DATASET: the BigQuery dataset that contains
the model.
MODEL: the name of the model.
CLASS_LEVEL_EXPLAIN: a BOOL value that specifies
whether global feature importances are returned for each class. Applies only
to non-AutoML Tables classification models. When set to FALSE, the global
feature importance of the entire model is returned rather than that of each
class.

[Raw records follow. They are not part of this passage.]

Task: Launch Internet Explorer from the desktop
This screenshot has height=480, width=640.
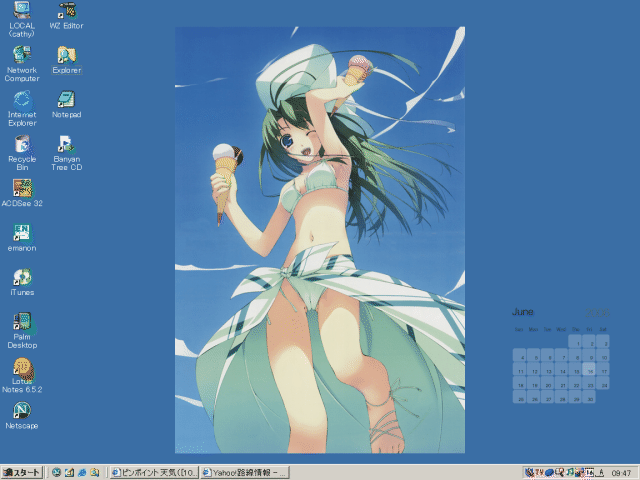Action: [x=21, y=99]
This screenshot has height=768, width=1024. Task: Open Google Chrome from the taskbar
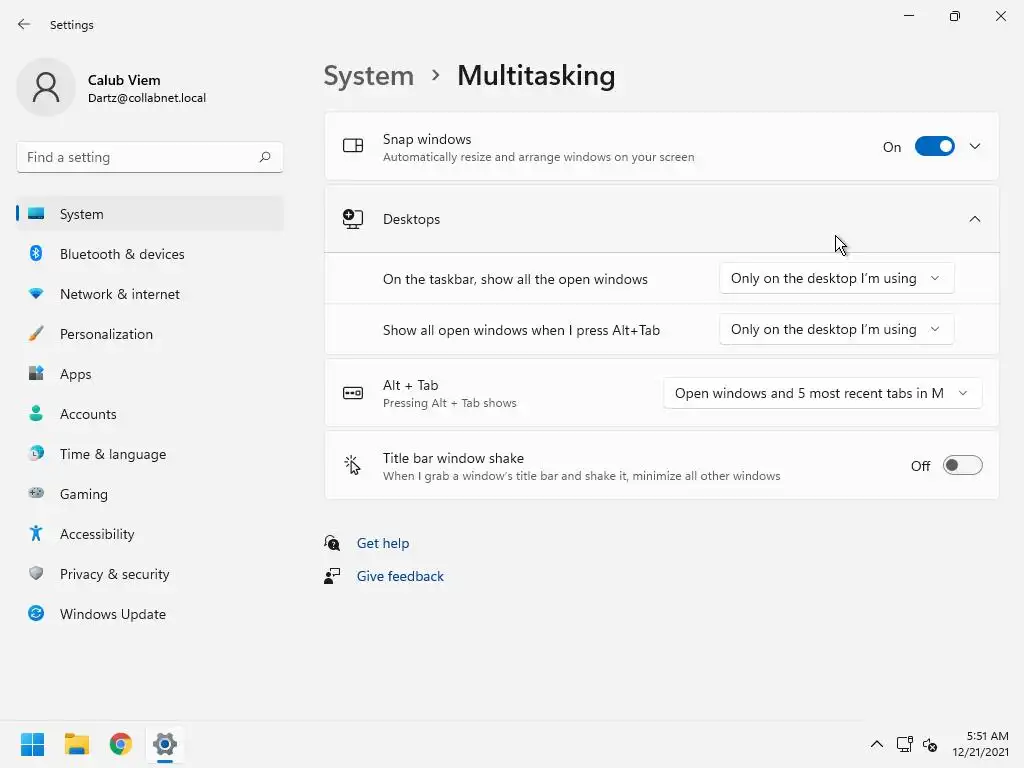pyautogui.click(x=121, y=744)
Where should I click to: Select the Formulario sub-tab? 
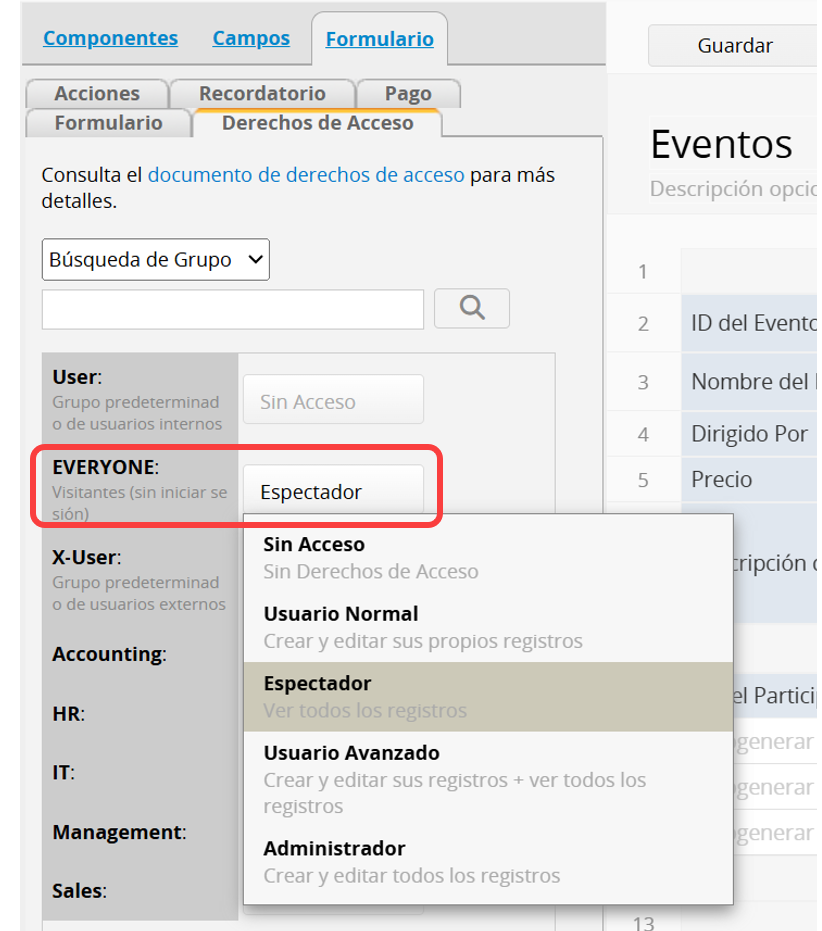tap(108, 123)
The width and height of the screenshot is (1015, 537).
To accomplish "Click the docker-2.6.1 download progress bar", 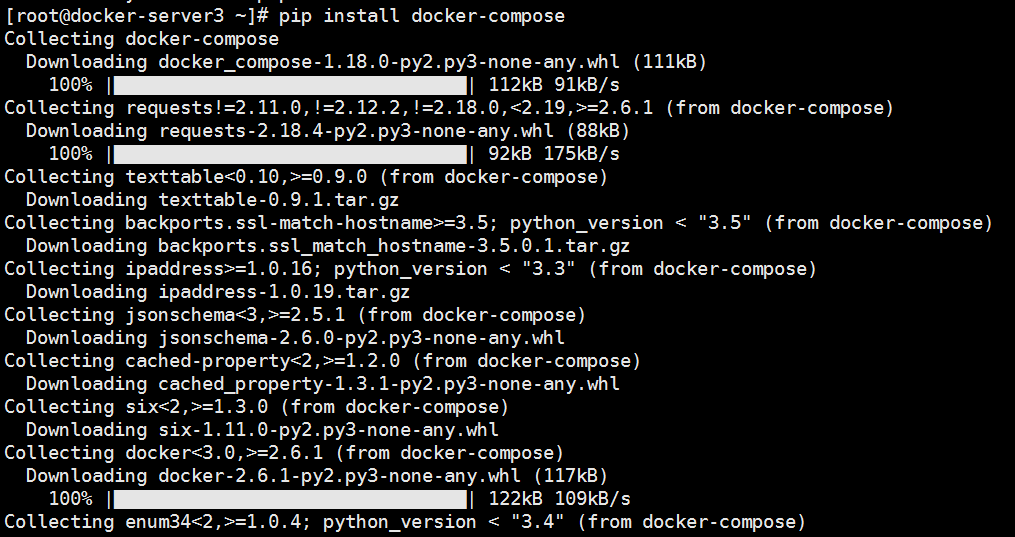I will tap(290, 499).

The default value is FALSE.
Regression models and AutoML Tables classification models only have
model-level global feature importance.
Output
The output of ML.GLOBAL_EXPLAIN has two formats:
For classification models with class_level_explain set
to FALSE, and for regression models, the following columns are returned:
feature: a STRING value that contains the feature name.
attribution: a FLOAT64 value that contains the feature importance to
the model overall.
For classification models with class_level_explain set to TRUE,
the following columns are returned:
<class_name>: a STRING value that contains the name of the class in the
label column.
feature: a STRING value that contains the feature name.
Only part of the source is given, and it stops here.